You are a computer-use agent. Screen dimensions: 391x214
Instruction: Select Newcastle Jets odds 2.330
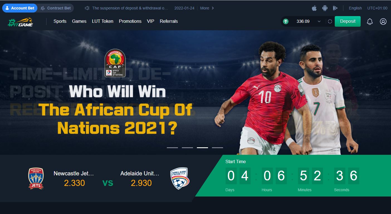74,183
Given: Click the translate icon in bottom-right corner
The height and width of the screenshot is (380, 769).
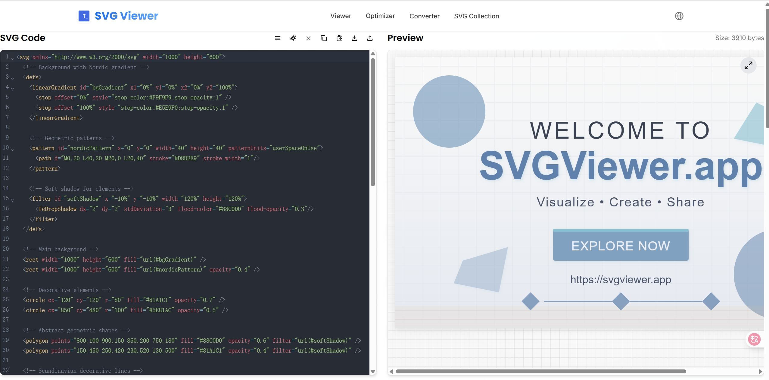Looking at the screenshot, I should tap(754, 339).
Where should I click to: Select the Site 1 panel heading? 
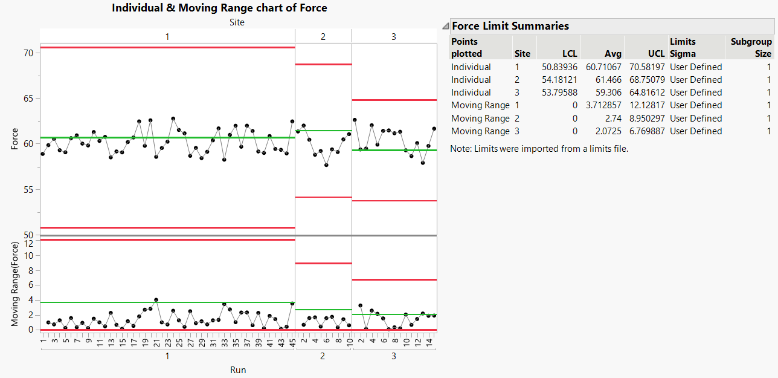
_ _ _
**WHAT THE EXERCISE ASKS**
Retype each line of the records above verbatim, omitting the pictures.

**WRITTEN RESPONSE**
You are a computer-use agent. Screen dimensions: 391x214
Instruction: Select Newcastle Jets odds 2.330
74,183
Given: Click the translate icon in bottom-right corner
The height and width of the screenshot is (380, 769).
Looking at the screenshot, I should tap(754, 339).
Where should I click to: Select the Site 1 panel heading? 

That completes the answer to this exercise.